Task statement: Please say how many lines below include the word "users", with nothing beyond the number.

START Data for this exercise

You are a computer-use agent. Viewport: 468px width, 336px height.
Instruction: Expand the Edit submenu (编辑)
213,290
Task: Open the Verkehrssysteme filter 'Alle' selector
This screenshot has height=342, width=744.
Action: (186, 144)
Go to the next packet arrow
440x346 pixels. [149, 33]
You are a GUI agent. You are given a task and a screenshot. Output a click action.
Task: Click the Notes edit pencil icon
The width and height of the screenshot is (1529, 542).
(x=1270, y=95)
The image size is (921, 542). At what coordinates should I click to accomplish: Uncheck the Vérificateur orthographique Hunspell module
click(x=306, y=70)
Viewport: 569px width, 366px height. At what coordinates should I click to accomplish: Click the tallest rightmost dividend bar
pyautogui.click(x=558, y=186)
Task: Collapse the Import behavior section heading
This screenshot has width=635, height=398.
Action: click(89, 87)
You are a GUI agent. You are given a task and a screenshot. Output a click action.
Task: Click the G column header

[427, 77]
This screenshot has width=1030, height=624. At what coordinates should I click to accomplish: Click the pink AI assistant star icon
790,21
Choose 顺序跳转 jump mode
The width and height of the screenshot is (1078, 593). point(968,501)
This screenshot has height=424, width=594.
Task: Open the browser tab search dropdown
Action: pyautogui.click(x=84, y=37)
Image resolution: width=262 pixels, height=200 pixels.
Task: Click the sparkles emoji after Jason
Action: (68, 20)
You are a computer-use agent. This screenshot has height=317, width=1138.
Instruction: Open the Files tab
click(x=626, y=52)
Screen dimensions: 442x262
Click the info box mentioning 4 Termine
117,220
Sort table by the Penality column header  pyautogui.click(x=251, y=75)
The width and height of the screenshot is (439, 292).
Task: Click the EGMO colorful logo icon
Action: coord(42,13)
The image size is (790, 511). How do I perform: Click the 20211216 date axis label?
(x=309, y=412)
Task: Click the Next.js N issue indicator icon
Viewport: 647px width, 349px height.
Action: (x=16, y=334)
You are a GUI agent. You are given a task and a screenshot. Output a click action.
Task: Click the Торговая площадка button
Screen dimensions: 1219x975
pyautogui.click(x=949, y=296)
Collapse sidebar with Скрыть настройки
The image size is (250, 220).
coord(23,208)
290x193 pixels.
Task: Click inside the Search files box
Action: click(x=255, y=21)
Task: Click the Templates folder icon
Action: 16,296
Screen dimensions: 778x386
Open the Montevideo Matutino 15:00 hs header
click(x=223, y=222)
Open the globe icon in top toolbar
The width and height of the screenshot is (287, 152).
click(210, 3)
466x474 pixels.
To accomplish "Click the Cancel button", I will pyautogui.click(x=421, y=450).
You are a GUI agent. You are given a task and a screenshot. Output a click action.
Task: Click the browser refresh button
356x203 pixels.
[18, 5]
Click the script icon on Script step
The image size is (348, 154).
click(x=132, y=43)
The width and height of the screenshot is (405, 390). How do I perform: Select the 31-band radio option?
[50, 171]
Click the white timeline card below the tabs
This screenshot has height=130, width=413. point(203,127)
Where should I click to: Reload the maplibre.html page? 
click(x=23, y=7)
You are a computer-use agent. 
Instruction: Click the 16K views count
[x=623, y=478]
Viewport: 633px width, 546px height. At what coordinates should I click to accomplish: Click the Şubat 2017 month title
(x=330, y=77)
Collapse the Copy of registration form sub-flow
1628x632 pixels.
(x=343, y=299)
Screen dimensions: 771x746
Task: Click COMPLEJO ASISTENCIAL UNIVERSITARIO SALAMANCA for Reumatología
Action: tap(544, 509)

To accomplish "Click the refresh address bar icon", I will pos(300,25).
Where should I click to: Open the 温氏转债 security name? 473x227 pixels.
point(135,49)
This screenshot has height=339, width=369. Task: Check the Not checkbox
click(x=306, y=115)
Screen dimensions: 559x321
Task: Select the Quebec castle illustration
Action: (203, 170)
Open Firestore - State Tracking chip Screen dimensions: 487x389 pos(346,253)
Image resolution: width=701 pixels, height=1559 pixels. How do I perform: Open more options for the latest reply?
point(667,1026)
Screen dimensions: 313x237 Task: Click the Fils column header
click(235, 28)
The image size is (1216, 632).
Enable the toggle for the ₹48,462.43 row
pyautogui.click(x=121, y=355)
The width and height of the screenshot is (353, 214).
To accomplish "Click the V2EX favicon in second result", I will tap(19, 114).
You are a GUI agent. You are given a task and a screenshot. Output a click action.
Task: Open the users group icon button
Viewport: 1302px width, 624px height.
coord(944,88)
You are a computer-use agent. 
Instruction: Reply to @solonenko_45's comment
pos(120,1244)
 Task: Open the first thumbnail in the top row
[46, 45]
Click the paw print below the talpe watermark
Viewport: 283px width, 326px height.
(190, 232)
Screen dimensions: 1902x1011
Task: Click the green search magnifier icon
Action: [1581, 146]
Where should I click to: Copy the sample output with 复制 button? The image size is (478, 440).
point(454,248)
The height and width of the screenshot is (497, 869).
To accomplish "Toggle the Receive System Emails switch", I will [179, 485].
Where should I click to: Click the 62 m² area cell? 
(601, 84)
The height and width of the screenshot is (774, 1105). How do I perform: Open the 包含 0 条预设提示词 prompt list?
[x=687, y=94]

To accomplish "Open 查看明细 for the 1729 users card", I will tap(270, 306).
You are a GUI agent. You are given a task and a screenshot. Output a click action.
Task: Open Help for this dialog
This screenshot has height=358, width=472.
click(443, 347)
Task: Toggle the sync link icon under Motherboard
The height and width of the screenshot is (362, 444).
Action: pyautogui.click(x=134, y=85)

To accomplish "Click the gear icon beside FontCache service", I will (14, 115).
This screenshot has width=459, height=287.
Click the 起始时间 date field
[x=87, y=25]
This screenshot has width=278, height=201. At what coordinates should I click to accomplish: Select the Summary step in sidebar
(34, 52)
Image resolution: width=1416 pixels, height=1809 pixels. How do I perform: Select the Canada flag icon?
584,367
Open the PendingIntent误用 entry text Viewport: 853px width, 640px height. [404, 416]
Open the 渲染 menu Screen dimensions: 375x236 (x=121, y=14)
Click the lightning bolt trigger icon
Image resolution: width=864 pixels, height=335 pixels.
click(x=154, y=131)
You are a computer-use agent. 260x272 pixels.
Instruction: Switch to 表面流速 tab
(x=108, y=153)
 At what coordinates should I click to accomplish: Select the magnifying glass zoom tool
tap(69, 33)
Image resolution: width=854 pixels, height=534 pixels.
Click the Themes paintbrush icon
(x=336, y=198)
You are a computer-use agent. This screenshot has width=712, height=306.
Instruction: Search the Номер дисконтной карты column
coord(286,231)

END Data for this exercise

Response for this exercise: 2